Given a read of an empty stream is a blocking read, deadlocks can occur due to:

  • The design itself, where the production and consumption rates by processes are unbalanced.
    • During C simulation, deadlocks can occur only due to a cycle of processes, or a chain of processes starting from a top-level input, that are attempting to read from empty channels.
    • Deadlocks can occur during both C/RTL Co-simulation and when running in hardware (HW) due to cycles of processes trying to write to full channels and/or reading from empty channels.
  • The test bench, which is providing less data than those that are needed to produce all the outputs that the test bench is expecting when checking the computation results.

Due to this, a deadlock detector is automatically instantiated when the design contains an hls::task. The deadlock detector detects deadlocks and stops the C simulation. Further debugging is performed using a C debugger such as gdb and looking at where the simulated hls::tasks are all blocked trying to read from an empty channel. This is easy to do using the Vitis HLS GUI as shown in the handling_deadlock example for debugging deadlocks.
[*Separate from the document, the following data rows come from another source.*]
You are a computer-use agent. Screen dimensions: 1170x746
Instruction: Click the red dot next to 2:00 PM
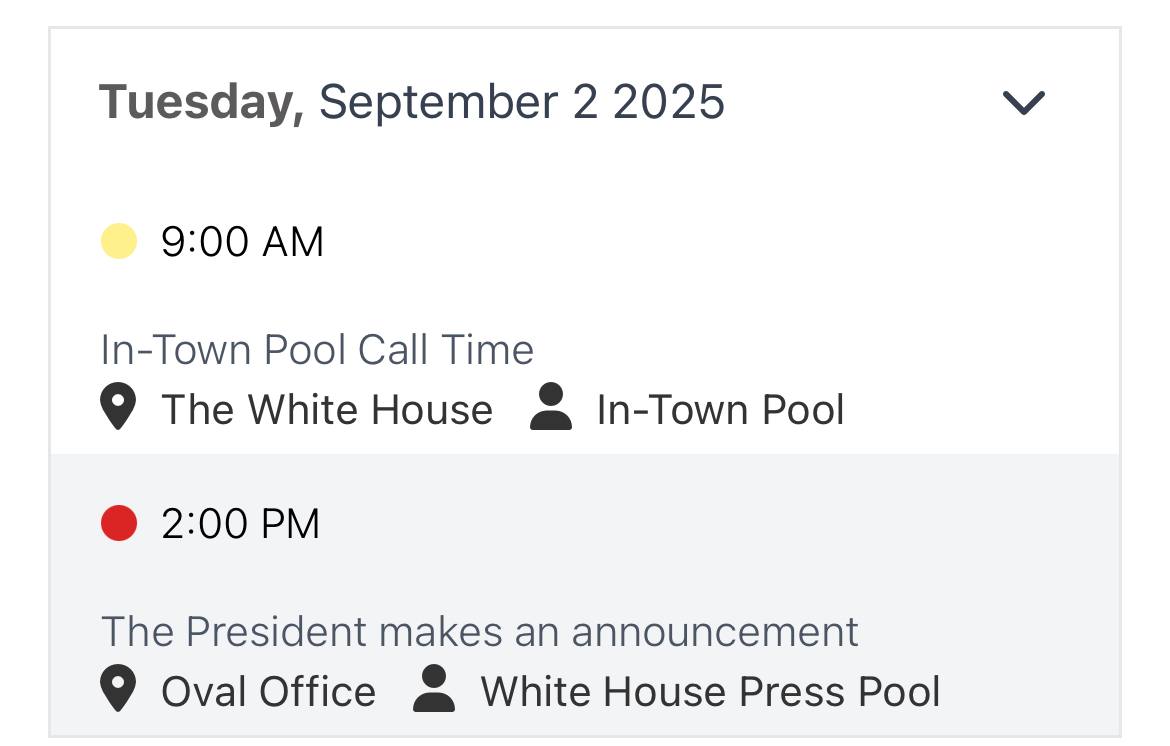pyautogui.click(x=119, y=523)
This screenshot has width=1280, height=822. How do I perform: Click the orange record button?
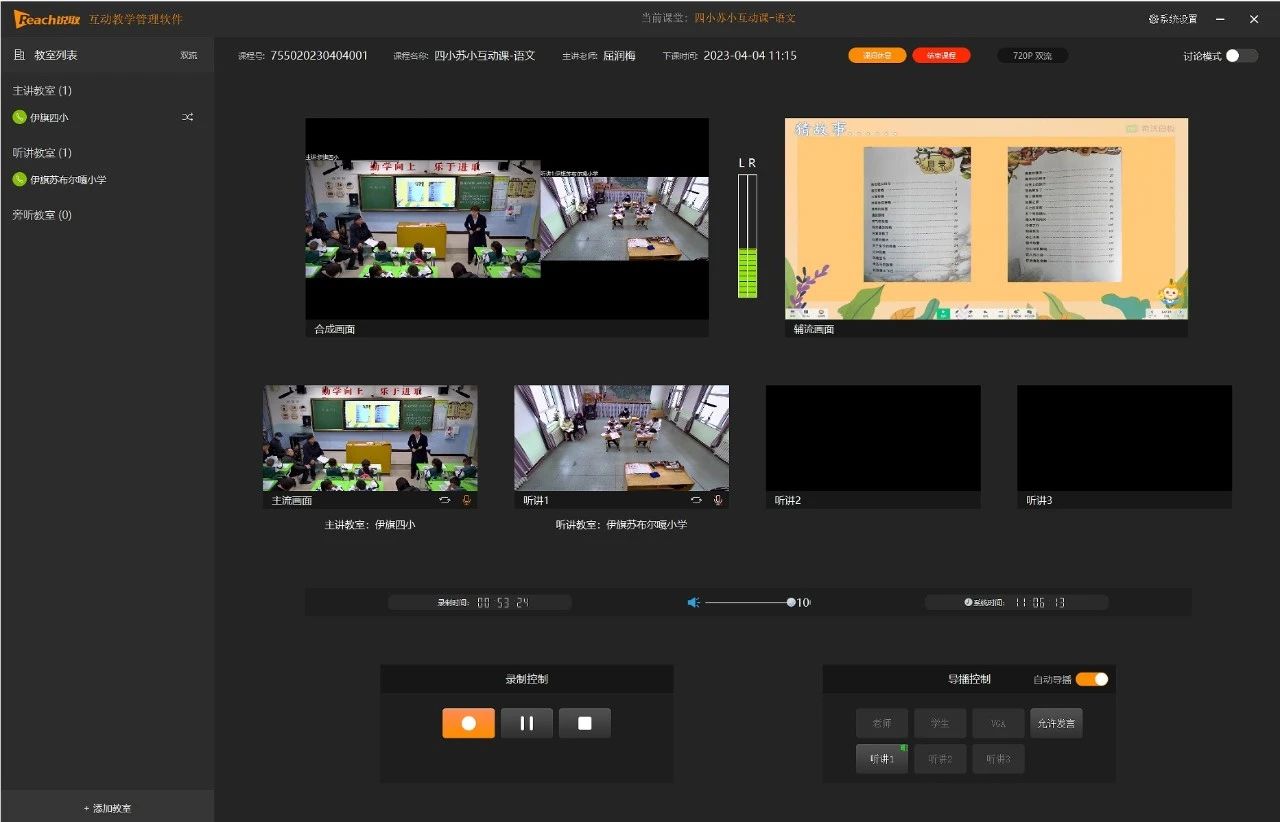[468, 723]

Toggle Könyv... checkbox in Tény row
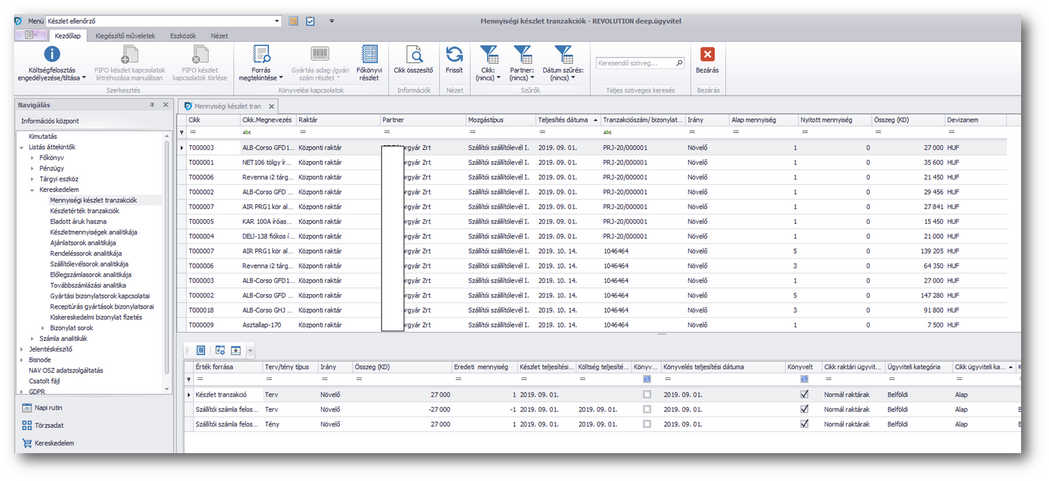click(647, 423)
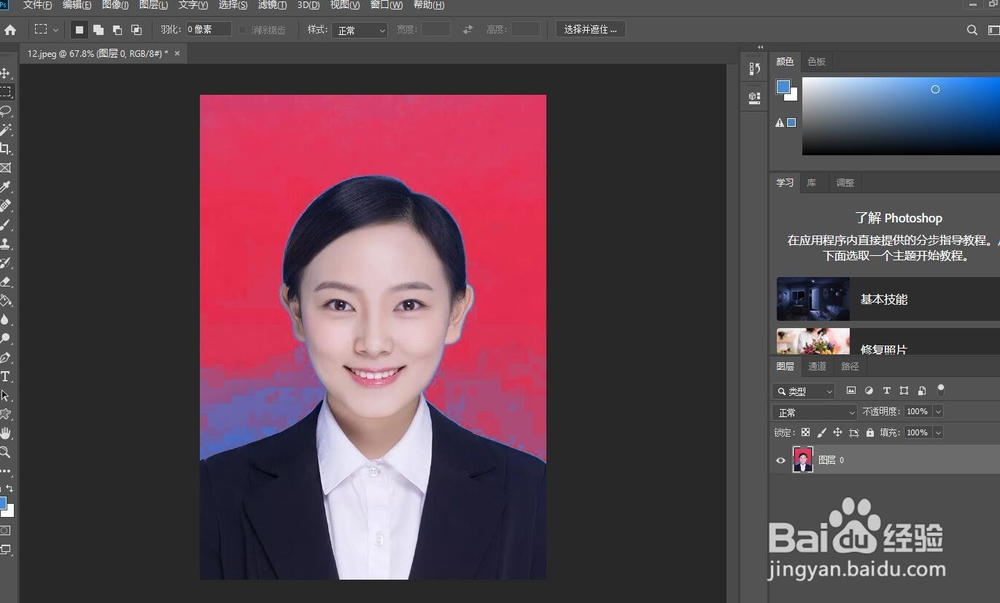Click the search icon at top right

point(972,30)
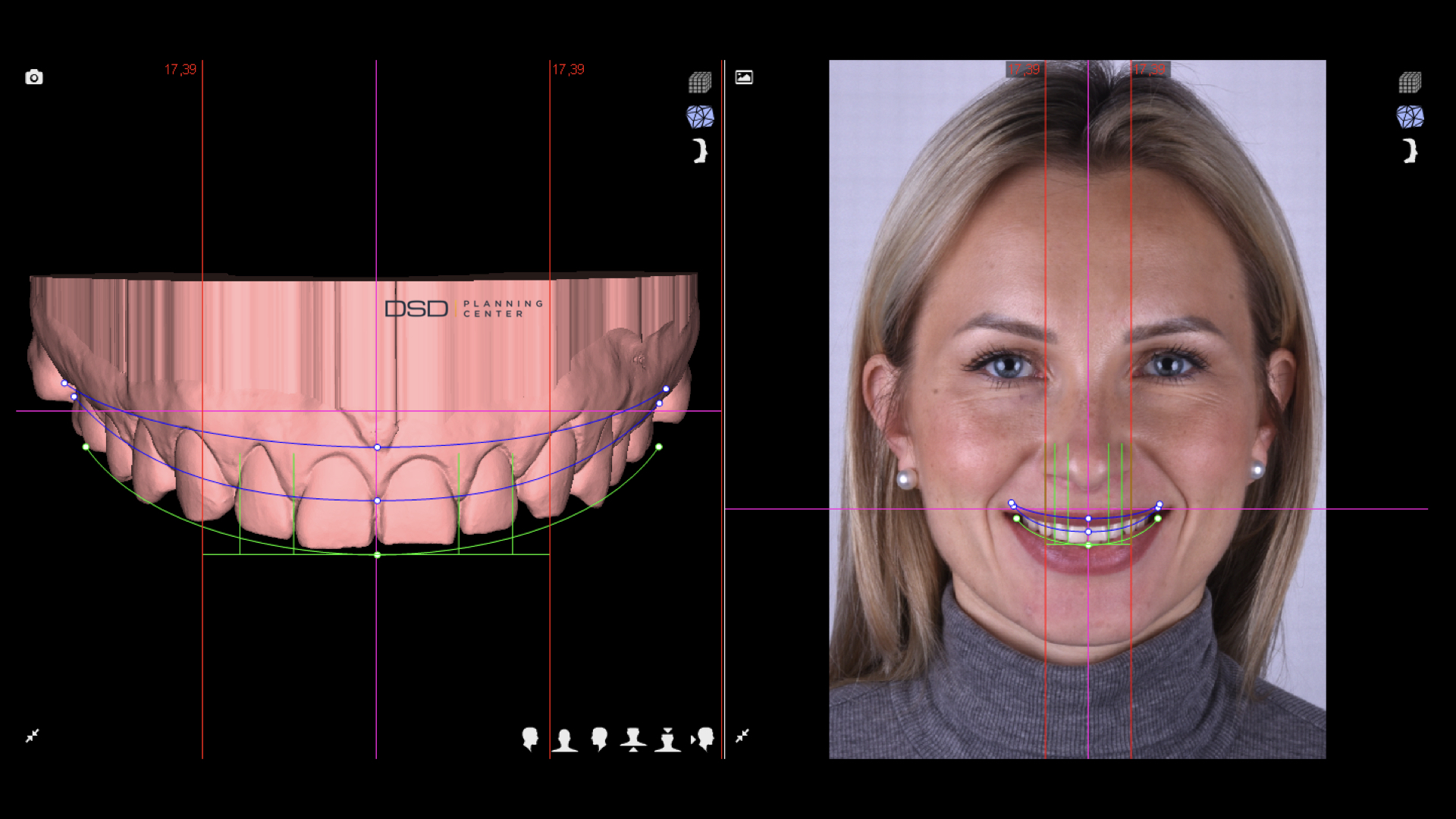The width and height of the screenshot is (1456, 819).
Task: Select bust view with arrow below
Action: point(633,739)
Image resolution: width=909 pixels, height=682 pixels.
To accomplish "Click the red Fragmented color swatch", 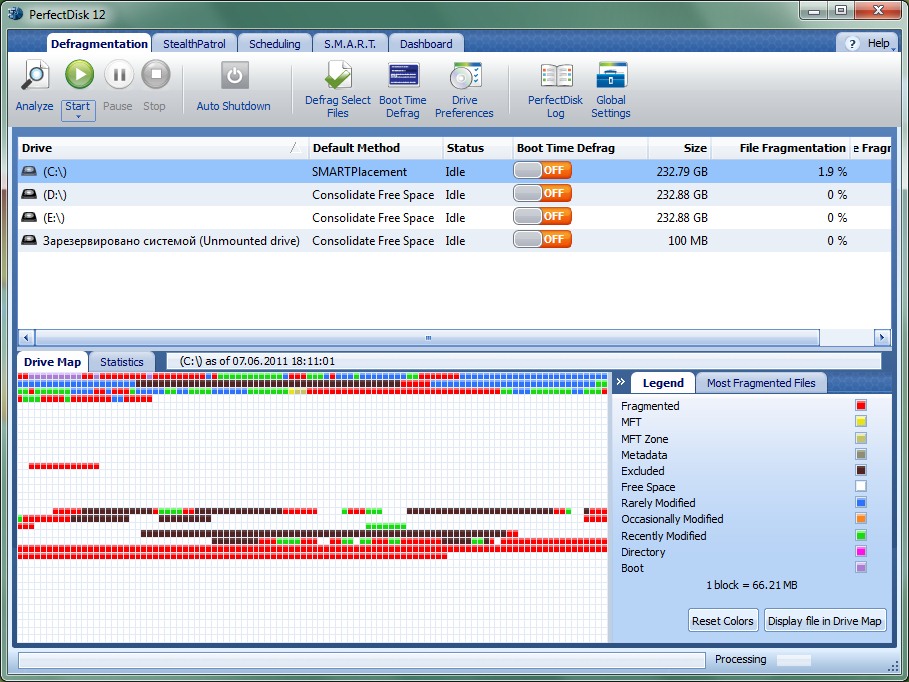I will pos(861,406).
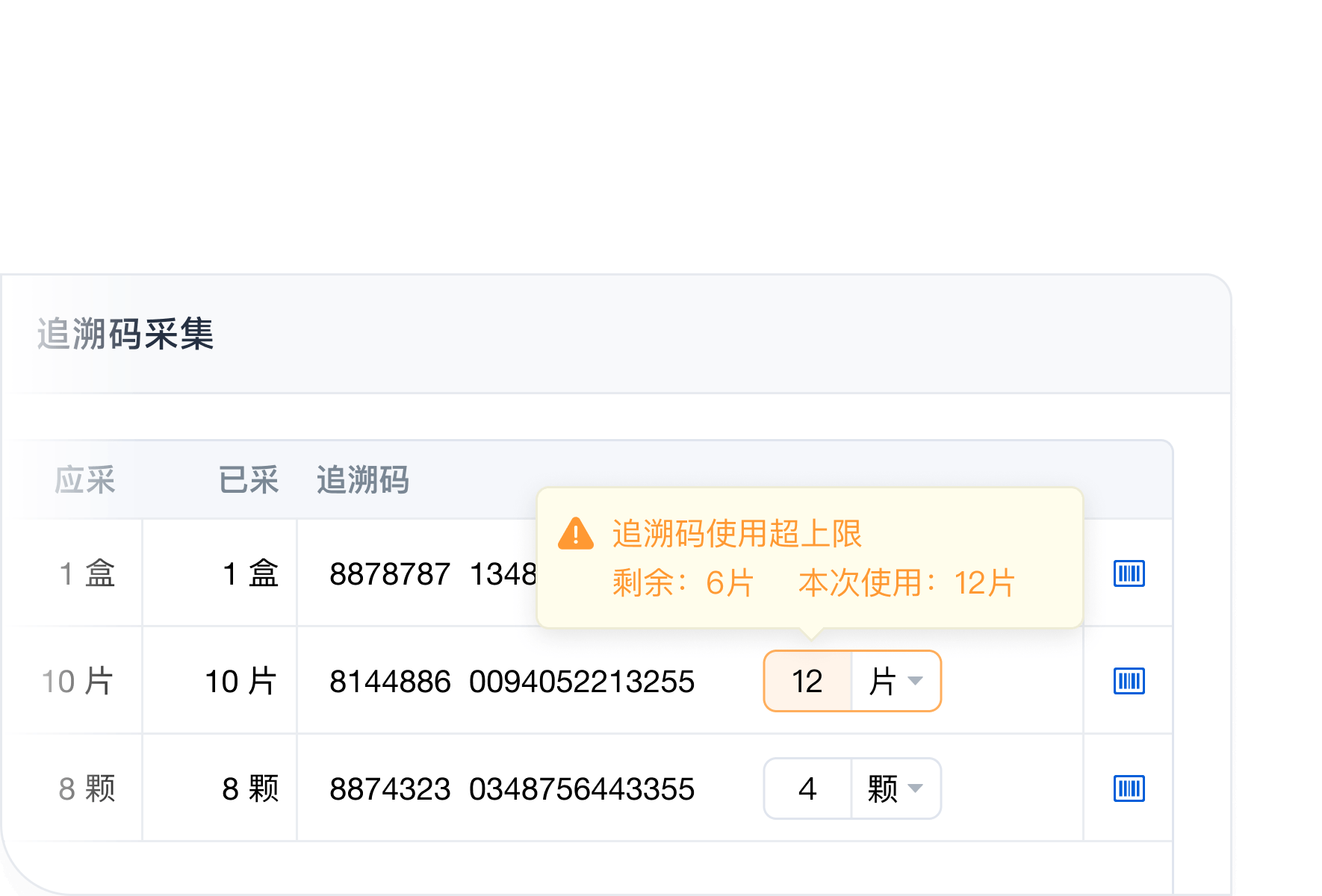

In summary, the hls::task model is recommended if your design requires a completely data-driven, pure streaming type of behavior, with no sort of control. This type of model is also useful in modeling feedback and dynamic multi-rate designs. Feedback in the design occurs when there is a cyclical dependency between tasks. Dynamic multi-rate models, where the producer writes data or consumer reads data at a rate that is data dependent, can only be handled by the data-driven TLP. The simple_data_driven design on GitHub is an example of this.

Tip: Static multi-rate designs, in which the producer writes data or consumer reads data at rates that are data-independent, can be managed by both data-driven and control-driven TLP. For example, the producer writes two values in a stream for each call, the consumer reads one value per call.